TASK ITEM.
Go through the listing below and state how many lines hold the word "next", giving only the number.

RECORDS SUPPLIED.
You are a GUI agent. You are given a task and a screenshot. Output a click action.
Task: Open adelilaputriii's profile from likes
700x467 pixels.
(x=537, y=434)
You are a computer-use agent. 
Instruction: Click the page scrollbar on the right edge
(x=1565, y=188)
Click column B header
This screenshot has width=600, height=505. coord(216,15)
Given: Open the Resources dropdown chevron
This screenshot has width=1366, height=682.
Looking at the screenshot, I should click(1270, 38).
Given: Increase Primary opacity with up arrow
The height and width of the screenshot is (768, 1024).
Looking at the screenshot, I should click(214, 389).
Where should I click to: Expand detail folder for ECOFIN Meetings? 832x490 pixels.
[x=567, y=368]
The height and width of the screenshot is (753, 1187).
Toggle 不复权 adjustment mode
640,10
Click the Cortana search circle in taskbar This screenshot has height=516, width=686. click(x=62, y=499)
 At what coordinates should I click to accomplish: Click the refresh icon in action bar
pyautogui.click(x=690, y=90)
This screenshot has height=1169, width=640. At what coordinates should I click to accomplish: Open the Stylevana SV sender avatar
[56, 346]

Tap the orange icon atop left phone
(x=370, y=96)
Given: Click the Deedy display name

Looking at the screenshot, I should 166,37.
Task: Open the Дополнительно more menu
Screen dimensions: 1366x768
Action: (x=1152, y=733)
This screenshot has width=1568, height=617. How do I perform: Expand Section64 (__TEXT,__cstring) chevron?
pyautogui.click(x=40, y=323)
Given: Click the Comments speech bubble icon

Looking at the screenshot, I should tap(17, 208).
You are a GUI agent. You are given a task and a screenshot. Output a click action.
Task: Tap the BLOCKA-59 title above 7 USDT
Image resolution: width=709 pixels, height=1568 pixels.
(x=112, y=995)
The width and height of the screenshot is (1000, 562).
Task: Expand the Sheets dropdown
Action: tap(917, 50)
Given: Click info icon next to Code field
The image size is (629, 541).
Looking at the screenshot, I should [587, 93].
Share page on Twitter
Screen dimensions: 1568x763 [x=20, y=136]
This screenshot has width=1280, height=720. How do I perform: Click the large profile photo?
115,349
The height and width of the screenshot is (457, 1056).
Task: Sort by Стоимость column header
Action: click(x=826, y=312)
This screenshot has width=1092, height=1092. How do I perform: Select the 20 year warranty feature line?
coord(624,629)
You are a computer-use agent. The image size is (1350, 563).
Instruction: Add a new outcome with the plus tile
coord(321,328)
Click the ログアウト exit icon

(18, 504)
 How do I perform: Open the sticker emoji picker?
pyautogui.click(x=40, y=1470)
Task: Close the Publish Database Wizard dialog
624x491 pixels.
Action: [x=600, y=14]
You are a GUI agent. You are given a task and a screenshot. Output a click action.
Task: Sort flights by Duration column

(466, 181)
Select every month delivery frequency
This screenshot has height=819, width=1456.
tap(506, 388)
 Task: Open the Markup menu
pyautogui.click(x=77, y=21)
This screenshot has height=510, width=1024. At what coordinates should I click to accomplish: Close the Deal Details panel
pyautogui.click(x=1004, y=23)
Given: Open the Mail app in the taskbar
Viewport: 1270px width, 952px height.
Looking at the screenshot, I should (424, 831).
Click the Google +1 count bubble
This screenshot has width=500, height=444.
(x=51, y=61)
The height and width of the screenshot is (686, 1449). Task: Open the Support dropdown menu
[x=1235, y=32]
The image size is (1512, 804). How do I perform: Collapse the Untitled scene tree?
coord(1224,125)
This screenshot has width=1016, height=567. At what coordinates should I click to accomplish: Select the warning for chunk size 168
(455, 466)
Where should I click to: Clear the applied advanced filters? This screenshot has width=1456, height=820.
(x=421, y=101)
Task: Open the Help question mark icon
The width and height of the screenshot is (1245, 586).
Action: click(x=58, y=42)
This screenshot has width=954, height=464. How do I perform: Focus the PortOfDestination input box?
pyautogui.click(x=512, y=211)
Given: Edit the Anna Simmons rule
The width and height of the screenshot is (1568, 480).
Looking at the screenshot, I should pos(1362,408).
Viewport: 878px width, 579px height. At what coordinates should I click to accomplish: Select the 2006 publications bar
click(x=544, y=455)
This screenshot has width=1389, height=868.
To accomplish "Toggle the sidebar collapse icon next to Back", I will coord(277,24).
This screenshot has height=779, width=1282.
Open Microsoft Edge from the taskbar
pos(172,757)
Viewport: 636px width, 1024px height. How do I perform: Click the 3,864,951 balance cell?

TASK RESULT.
2